◆ **What you are asked to do**:
Write out the following lines verbatim, beginning with the line containing "Given: Open the journalist photo in the post" and ending with the line containing "will click(408, 70).", both included.

◆ **Listing**:
★ ★ ★
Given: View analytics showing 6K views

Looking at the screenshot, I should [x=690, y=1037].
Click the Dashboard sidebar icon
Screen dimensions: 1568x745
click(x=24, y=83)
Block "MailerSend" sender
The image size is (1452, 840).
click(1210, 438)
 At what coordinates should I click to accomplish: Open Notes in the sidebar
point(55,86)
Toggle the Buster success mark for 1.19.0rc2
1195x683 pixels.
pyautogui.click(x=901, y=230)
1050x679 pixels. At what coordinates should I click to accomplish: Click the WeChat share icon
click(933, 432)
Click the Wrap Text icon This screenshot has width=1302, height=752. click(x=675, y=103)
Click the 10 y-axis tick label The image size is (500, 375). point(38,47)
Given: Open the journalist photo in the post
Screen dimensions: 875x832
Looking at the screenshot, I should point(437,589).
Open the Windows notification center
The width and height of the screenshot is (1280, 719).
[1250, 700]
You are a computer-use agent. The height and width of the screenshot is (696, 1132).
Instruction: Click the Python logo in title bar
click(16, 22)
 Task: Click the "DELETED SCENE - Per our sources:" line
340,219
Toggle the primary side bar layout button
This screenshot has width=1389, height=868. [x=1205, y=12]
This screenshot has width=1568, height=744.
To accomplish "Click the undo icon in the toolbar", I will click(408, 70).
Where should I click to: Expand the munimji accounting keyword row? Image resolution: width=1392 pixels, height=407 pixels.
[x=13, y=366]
★ ★ ★
◆ **Solution to the exercise**:
Given: Open the journalist photo in the post
Screen dimensions: 875x832
Looking at the screenshot, I should point(437,589).
Open the Windows notification center
The width and height of the screenshot is (1280, 719).
[1250, 700]
You are a computer-use agent. The height and width of the screenshot is (696, 1132).
Instruction: Click the Python logo in title bar
click(16, 22)
 Task: Click the "DELETED SCENE - Per our sources:" line
340,219
Toggle the primary side bar layout button
This screenshot has width=1389, height=868. [x=1205, y=12]
This screenshot has width=1568, height=744.
To accomplish "Click the undo icon in the toolbar", I will click(408, 70).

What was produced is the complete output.